* Begin RECORDS SHOWN *

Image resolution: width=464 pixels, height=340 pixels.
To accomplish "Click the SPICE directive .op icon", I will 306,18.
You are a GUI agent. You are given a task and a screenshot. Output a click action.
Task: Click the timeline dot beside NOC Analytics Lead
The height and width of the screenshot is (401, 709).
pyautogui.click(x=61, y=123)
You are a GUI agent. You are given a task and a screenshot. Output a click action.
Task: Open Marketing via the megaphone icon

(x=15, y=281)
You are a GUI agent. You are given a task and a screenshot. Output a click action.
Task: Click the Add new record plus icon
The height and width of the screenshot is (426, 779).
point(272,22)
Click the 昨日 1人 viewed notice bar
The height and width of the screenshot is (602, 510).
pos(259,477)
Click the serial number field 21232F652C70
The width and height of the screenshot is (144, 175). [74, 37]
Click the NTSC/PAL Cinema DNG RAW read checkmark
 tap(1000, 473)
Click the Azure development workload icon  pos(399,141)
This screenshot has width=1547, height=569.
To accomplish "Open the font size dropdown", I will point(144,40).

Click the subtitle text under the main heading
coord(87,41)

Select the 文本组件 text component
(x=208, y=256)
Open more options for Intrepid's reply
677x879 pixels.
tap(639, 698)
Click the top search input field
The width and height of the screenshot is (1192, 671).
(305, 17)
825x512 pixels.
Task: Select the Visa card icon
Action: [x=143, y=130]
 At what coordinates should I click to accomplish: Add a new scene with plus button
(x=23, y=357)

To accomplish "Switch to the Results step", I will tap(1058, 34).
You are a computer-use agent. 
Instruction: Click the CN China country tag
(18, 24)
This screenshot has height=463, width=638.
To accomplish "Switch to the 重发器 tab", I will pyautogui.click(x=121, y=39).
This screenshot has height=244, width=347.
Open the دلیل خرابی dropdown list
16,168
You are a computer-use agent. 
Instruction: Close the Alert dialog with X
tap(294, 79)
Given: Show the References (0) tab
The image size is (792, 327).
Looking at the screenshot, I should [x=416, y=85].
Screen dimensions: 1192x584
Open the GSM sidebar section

* End RECORDS SHOWN *

— WHAT TO WORK ON —
Copy out every one of the records above, word for word, with nothing changed or left out.

— WRITTEN SOLUTION —
Image resolution: width=464 pixels, height=340 pixels.
To accomplish "Click the SPICE directive .op icon", I will 306,18.
You are a GUI agent. You are given a task and a screenshot. Output a click action.
Task: Click the timeline dot beside NOC Analytics Lead
The height and width of the screenshot is (401, 709).
pyautogui.click(x=61, y=123)
You are a GUI agent. You are given a task and a screenshot. Output a click action.
Task: Open Marketing via the megaphone icon

(x=15, y=281)
You are a GUI agent. You are given a task and a screenshot. Output a click action.
Task: Click the Add new record plus icon
The height and width of the screenshot is (426, 779).
point(272,22)
Click the 昨日 1人 viewed notice bar
The height and width of the screenshot is (602, 510).
pos(259,477)
Click the serial number field 21232F652C70
The width and height of the screenshot is (144, 175). [74, 37]
Click the NTSC/PAL Cinema DNG RAW read checkmark
 tap(1000, 473)
Click the Azure development workload icon  pos(399,141)
This screenshot has width=1547, height=569.
To accomplish "Open the font size dropdown", I will point(144,40).

Click the subtitle text under the main heading
coord(87,41)

Select the 文本组件 text component
(x=208, y=256)
Open more options for Intrepid's reply
677x879 pixels.
tap(639, 698)
Click the top search input field
The width and height of the screenshot is (1192, 671).
(305, 17)
825x512 pixels.
Task: Select the Visa card icon
Action: [x=143, y=130]
 At what coordinates should I click to accomplish: Add a new scene with plus button
(x=23, y=357)

To accomplish "Switch to the Results step", I will tap(1058, 34).
You are a computer-use agent. 
Instruction: Click the CN China country tag
(18, 24)
This screenshot has height=463, width=638.
To accomplish "Switch to the 重发器 tab", I will pyautogui.click(x=121, y=39).
This screenshot has height=244, width=347.
Open the دلیل خرابی dropdown list
16,168
You are a computer-use agent. 
Instruction: Close the Alert dialog with X
tap(294, 79)
Given: Show the References (0) tab
The image size is (792, 327).
Looking at the screenshot, I should [x=416, y=85].
Screen dimensions: 1192x584
Open the GSM sidebar section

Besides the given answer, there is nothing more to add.